• **DIRECTIONS FOR THIS TASK**
Your reply is to be the lines below, exactly as written, with images omitted.
[EXCERPTED RECORDS Boundary: Start]
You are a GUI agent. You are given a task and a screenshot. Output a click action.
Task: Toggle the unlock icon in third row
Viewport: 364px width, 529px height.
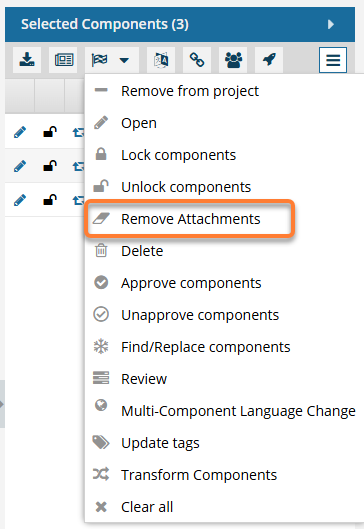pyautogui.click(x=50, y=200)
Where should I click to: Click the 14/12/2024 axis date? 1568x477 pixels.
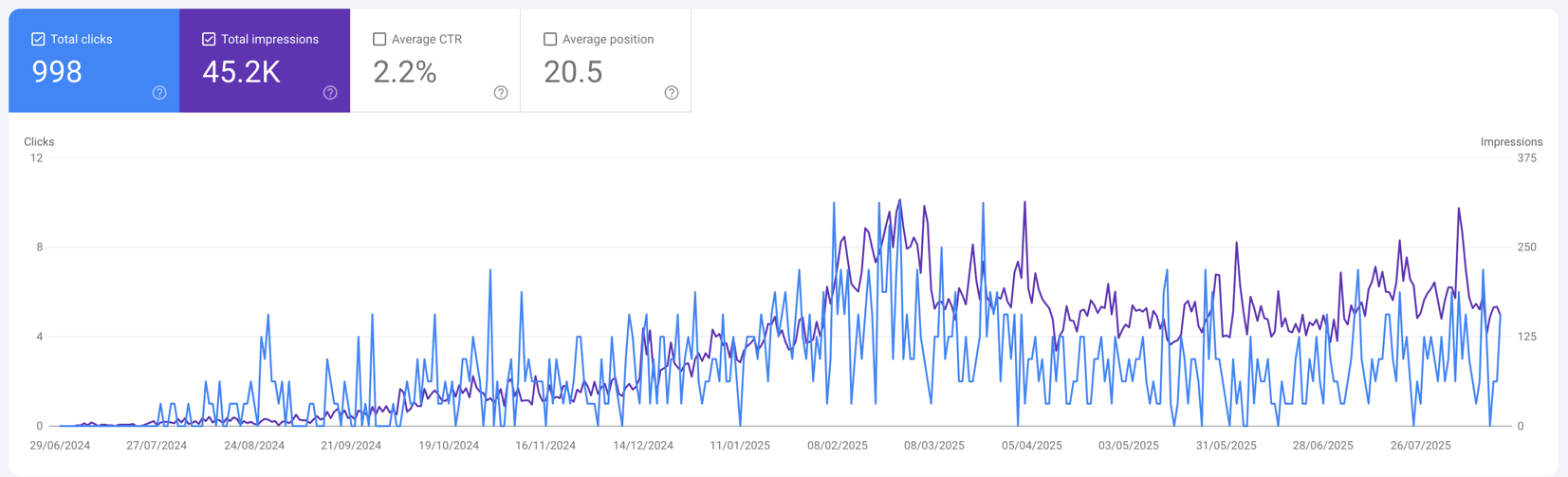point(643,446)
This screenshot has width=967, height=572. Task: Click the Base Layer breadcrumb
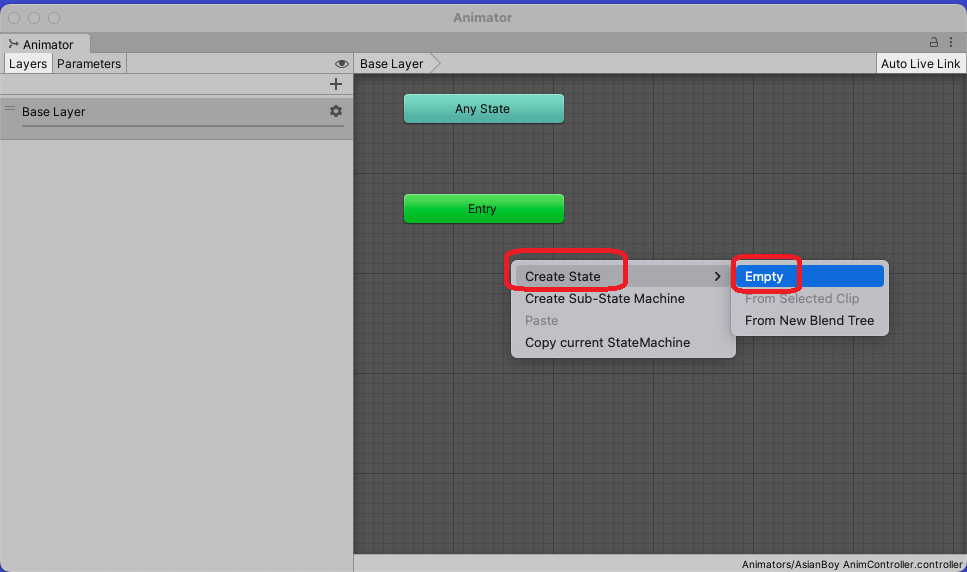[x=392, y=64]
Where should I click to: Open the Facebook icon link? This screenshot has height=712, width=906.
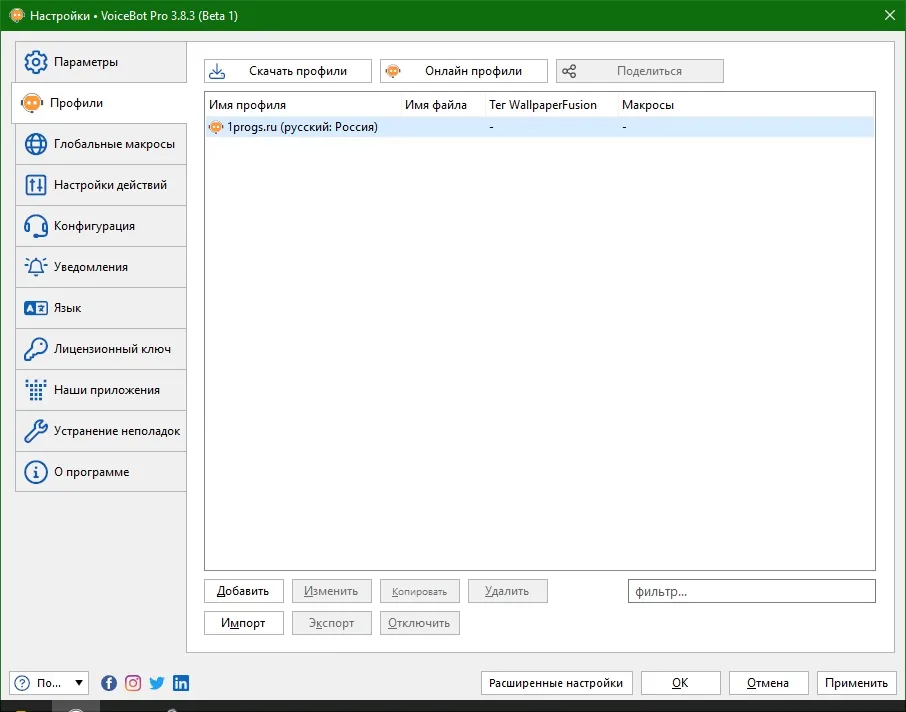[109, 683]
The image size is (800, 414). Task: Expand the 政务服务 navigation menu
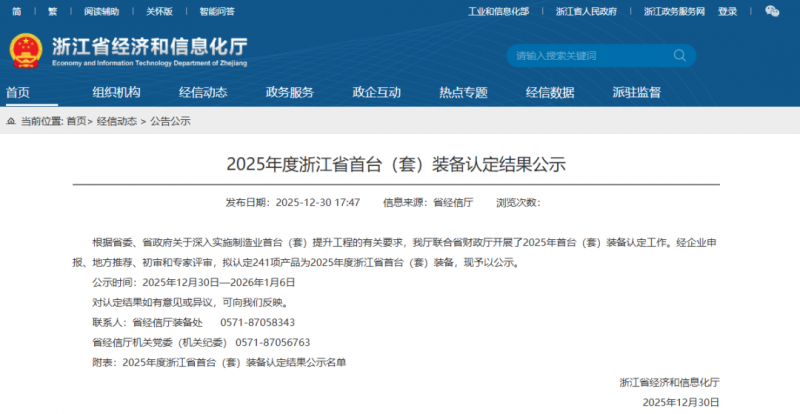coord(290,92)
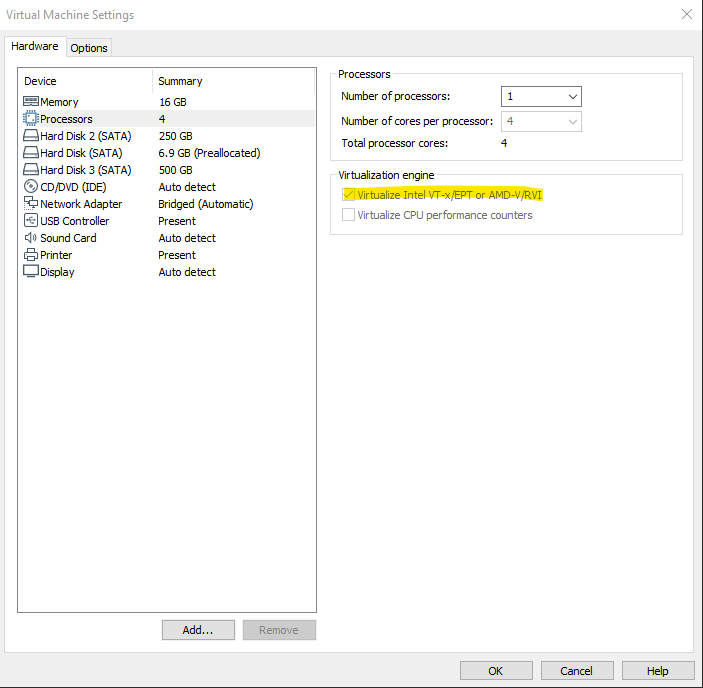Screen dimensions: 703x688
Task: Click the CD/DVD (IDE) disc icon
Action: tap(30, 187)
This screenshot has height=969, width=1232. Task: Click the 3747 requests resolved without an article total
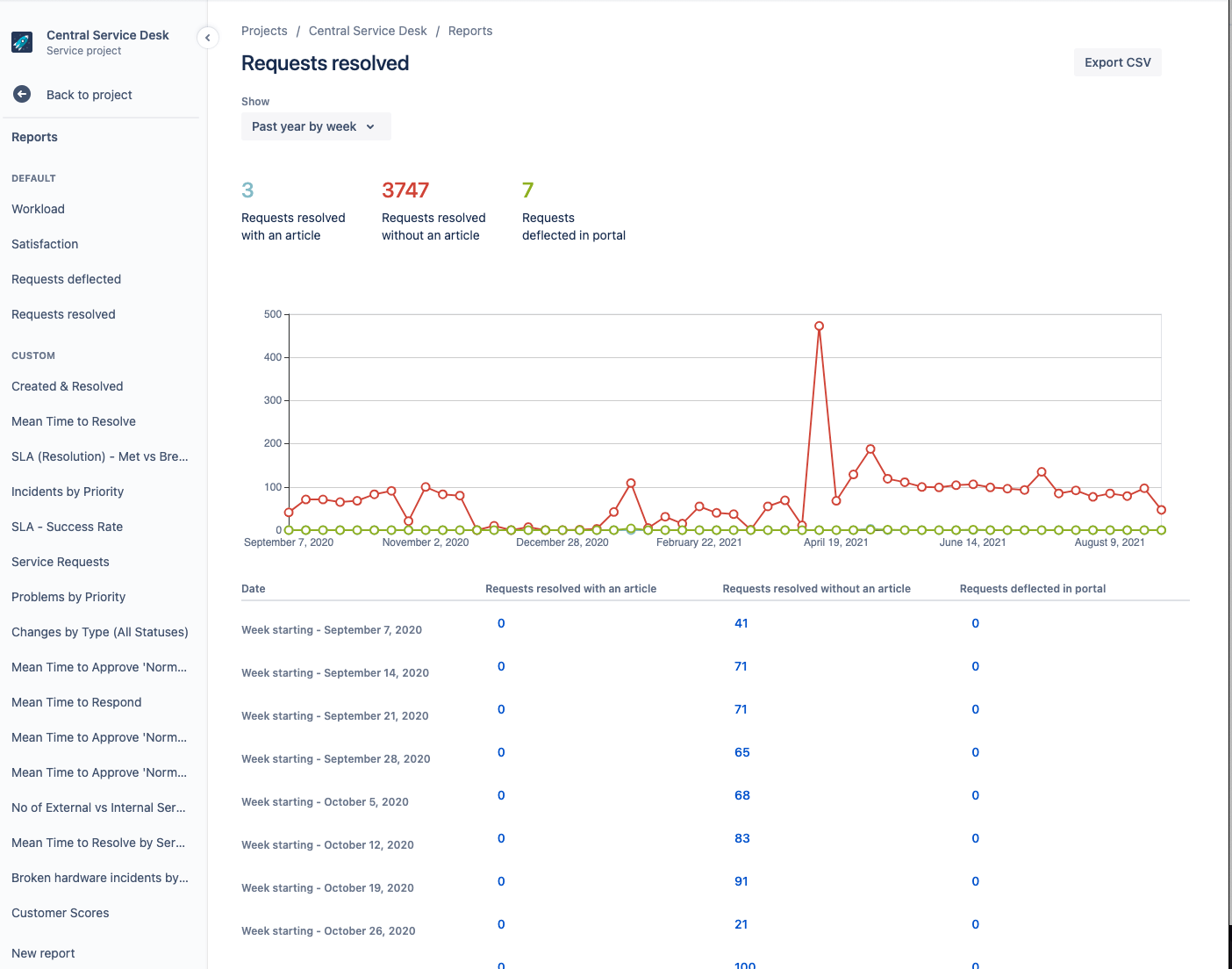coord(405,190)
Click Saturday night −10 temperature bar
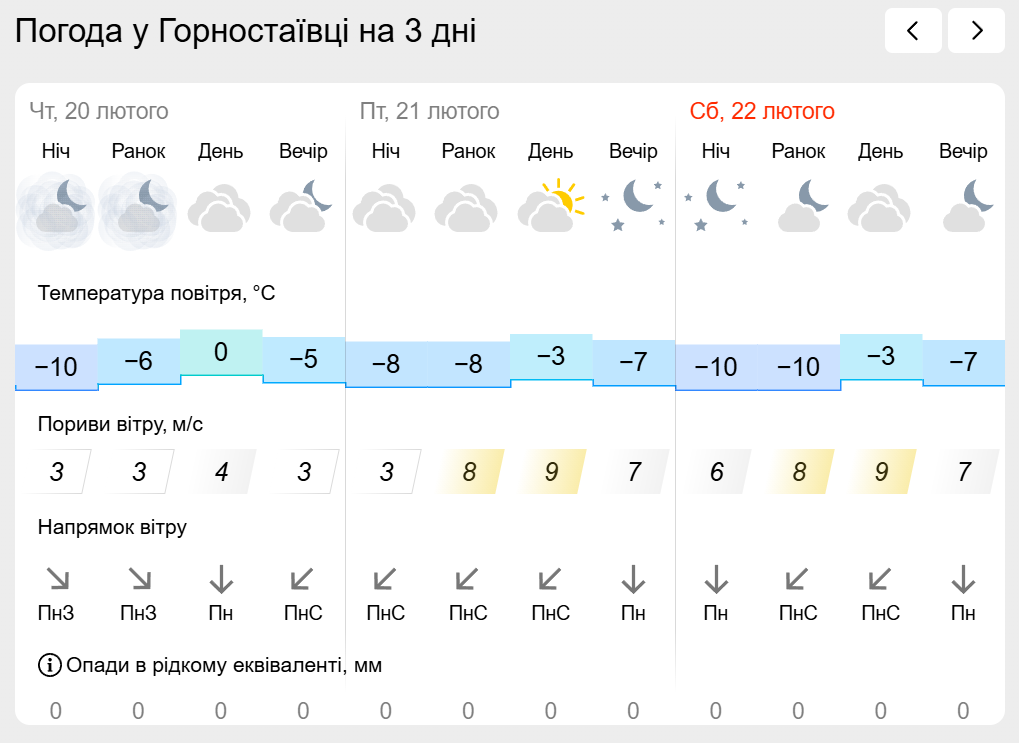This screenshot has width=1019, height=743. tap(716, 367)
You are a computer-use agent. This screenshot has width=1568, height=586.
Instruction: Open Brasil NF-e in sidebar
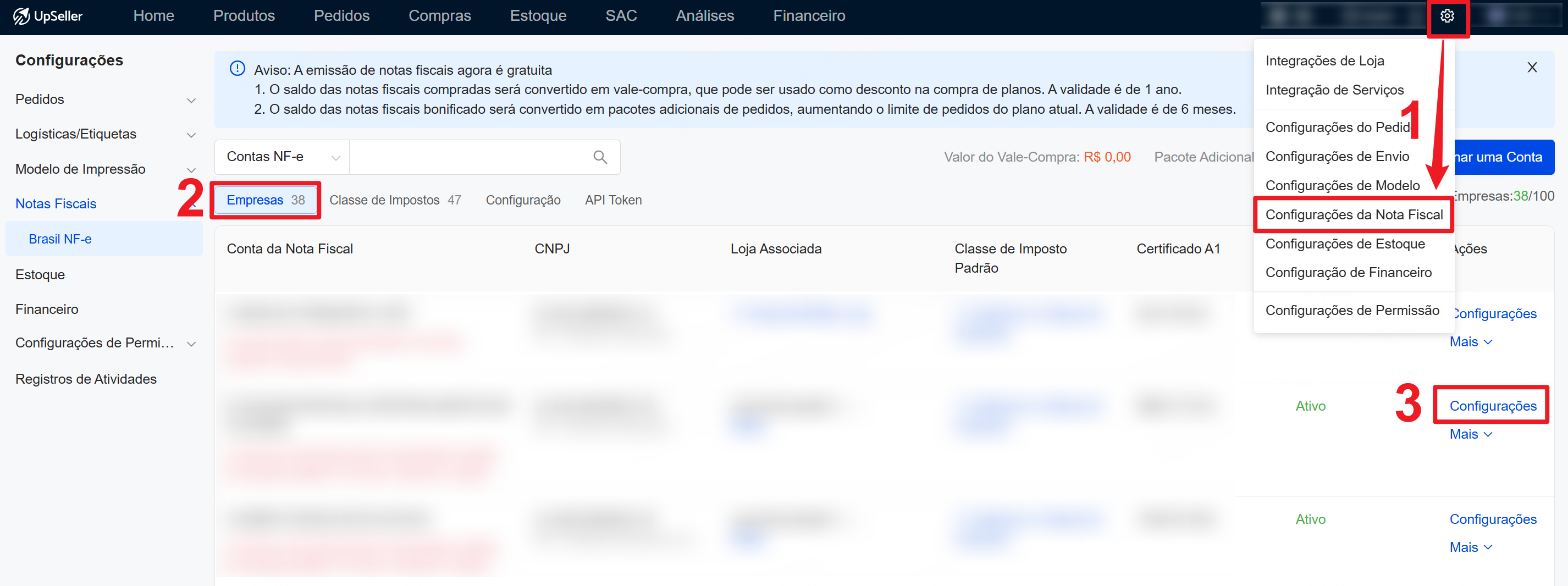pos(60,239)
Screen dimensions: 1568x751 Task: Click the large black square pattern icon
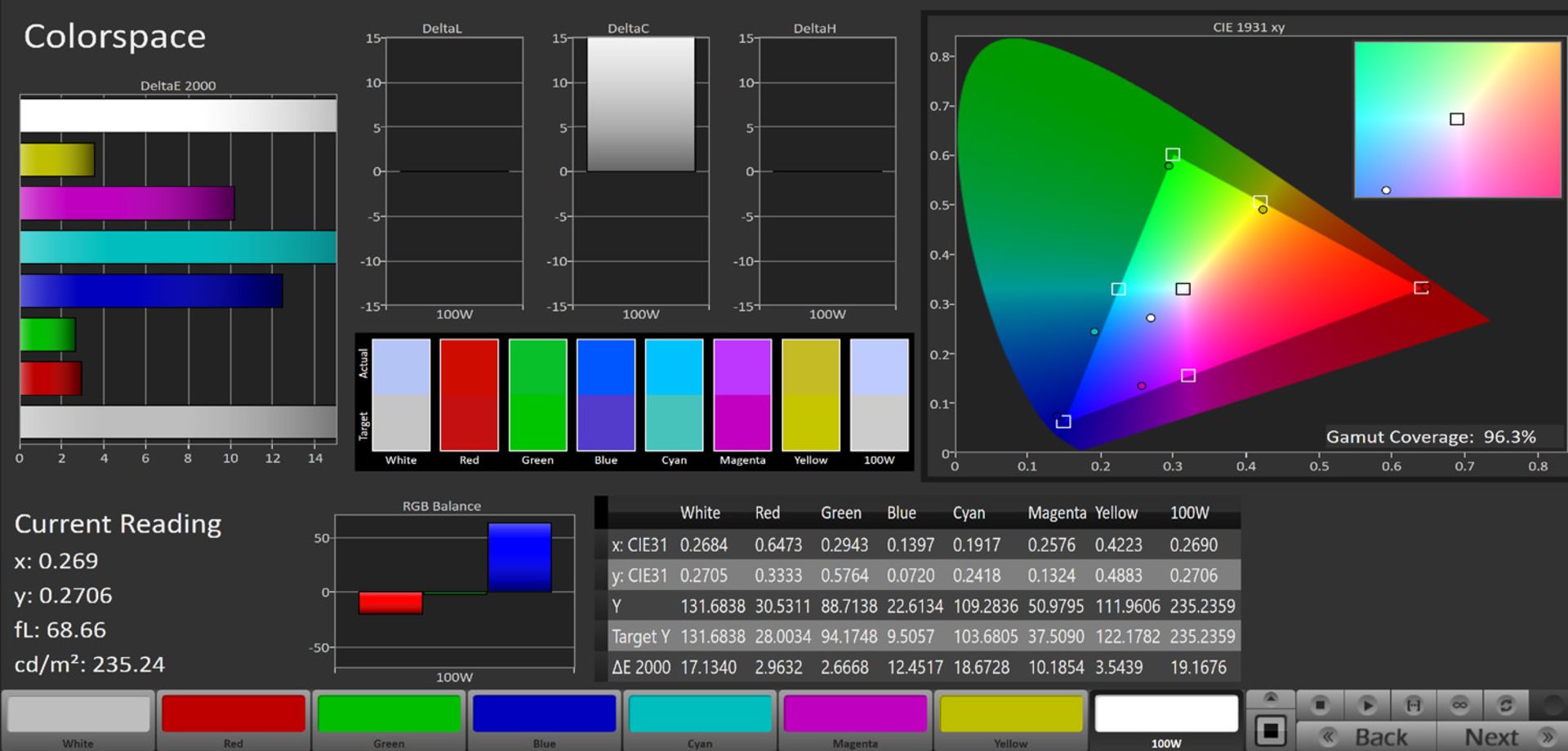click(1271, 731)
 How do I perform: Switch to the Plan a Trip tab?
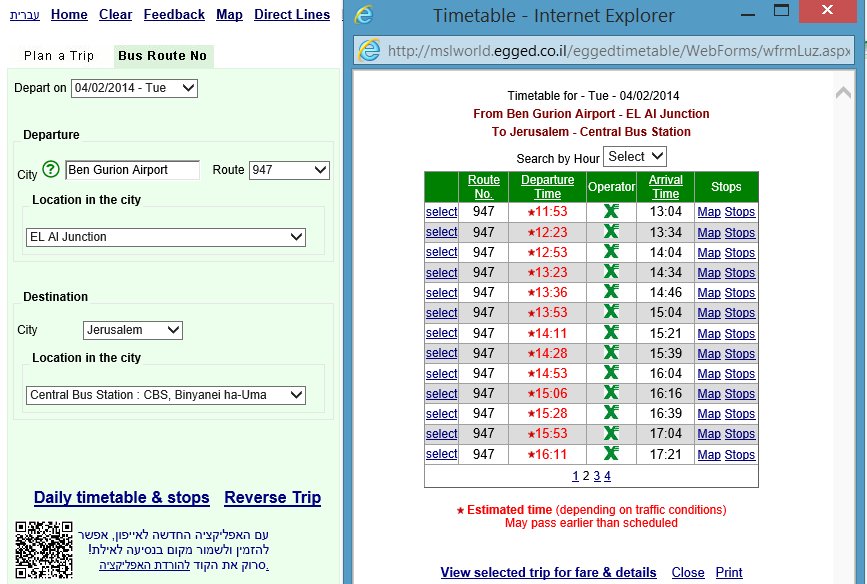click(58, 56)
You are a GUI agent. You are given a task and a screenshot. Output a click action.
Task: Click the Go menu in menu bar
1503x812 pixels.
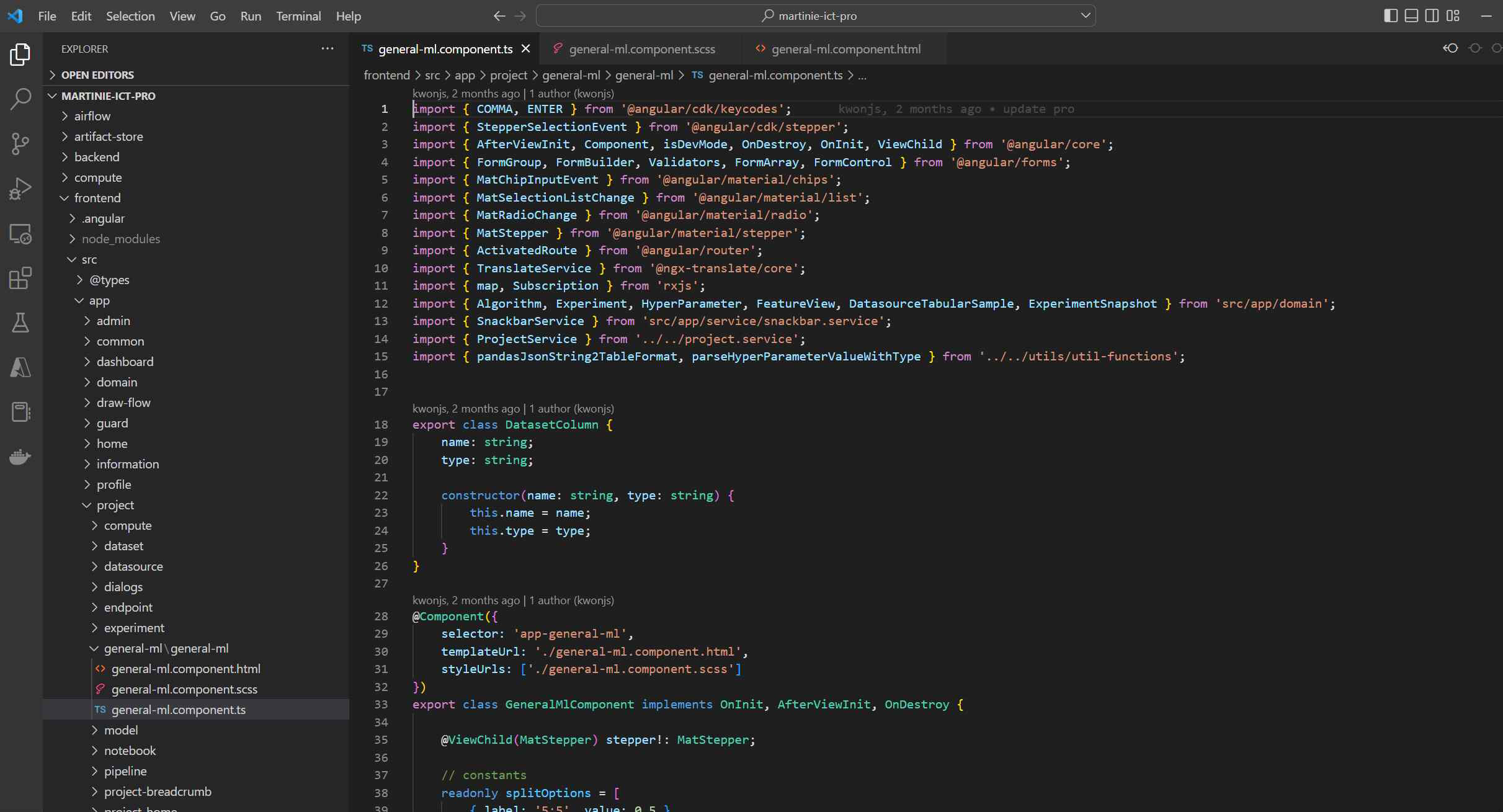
[EXCERPTED RECORDS Boundary: End]
• **OUTPUT FOR THIS TASK**
You are a GUI agent. You are given a task and a screenshot. Output a click action.
Task: Toggle the unlock icon in third row
Viewport: 364px width, 529px height.
pyautogui.click(x=50, y=200)
Where should I click to: Click the 14/12/2024 axis date? 1568x477 pixels.
point(643,446)
This screenshot has width=967, height=572. Task: Click the Base Layer breadcrumb
[x=392, y=64]
Where should I click to: Open the Facebook icon link? This screenshot has height=712, width=906.
[109, 683]
The image size is (800, 414). Task: Expand the 政务服务 navigation menu
coord(290,92)
Screen dimensions: 703x688
Task: Click the CD/DVD (IDE) disc icon
Action: tap(30, 187)
This screenshot has height=969, width=1232. Task: Click the 3747 requests resolved without an article total
coord(405,190)
Click Saturday night −10 temperature bar
This screenshot has width=1019, height=743. tap(716, 367)
You are a computer-use agent. This screenshot has width=1568, height=586.
Instruction: Open Brasil NF-e in sidebar
pos(60,239)
Screen dimensions: 1568x751 Task: Click the large black square pattern icon
click(1271, 731)
 How do I perform: Switch to the Plan a Trip tab?
click(58, 56)
You are a GUI agent. You are given a task and a screenshot. Output a click action.
Task: Click the Go menu in menu bar
1503x812 pixels.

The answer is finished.